MATERIAL FOR THIS EXERCISE »
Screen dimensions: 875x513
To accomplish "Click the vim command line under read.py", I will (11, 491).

---

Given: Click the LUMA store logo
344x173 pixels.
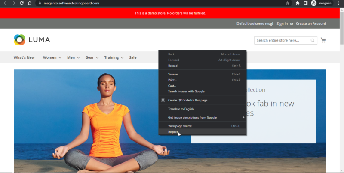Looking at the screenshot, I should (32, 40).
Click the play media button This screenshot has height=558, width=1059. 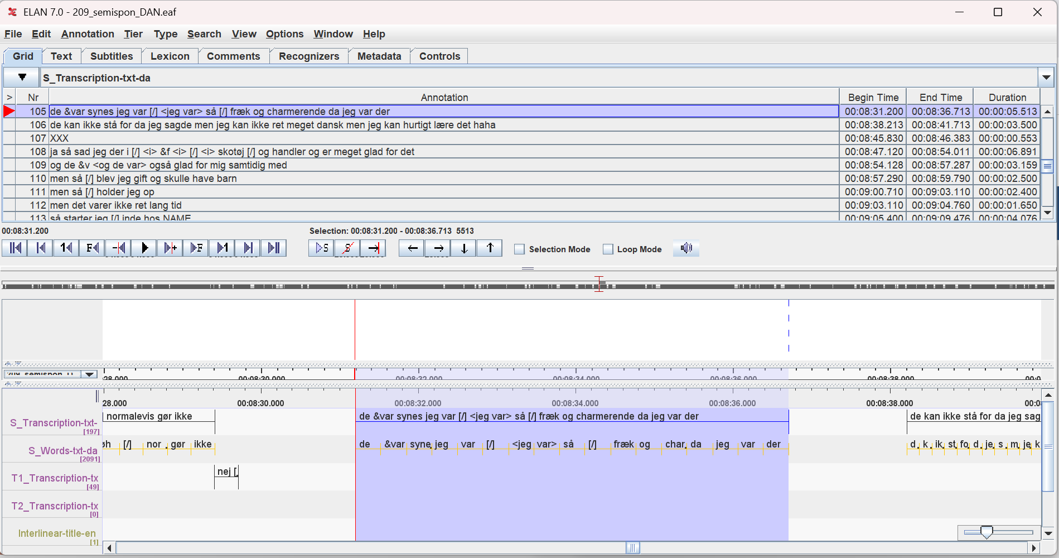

...

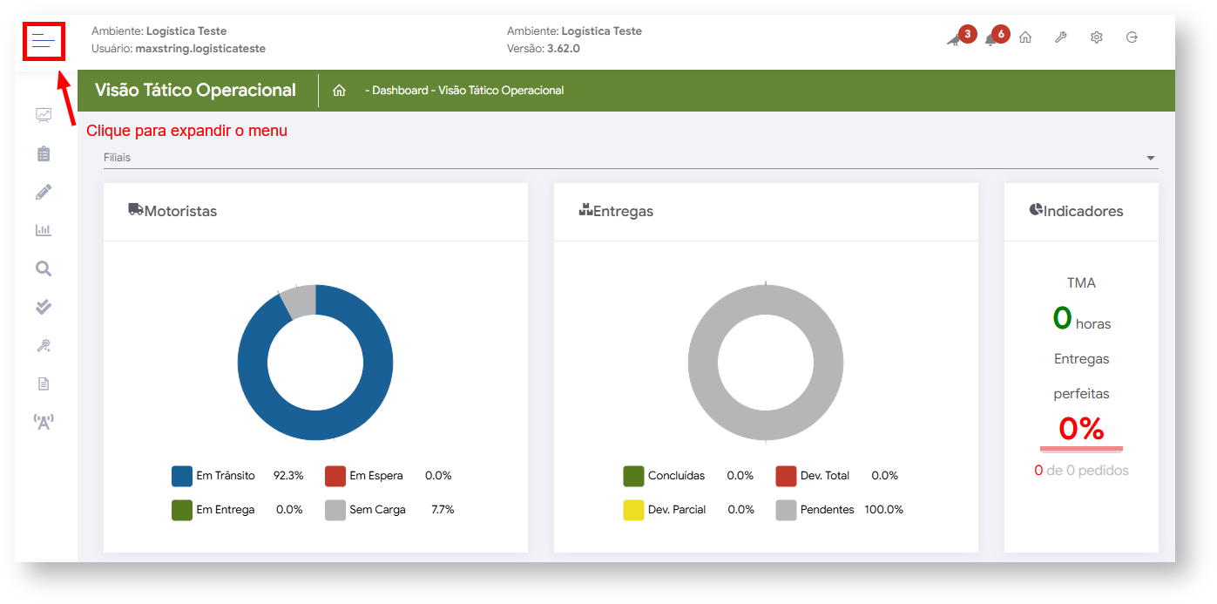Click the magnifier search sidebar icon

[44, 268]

YOUR INSTRUCTIONS » Would you write out exactly the lines above, starting at the line containing "344x173 pixels." and stopping after the line containing "Click the play"? Omit the pictures.

THE ANSWER »
344x173 pixels.
Looking at the screenshot, I should (32, 40).
Click the play media button This screenshot has height=558, width=1059. 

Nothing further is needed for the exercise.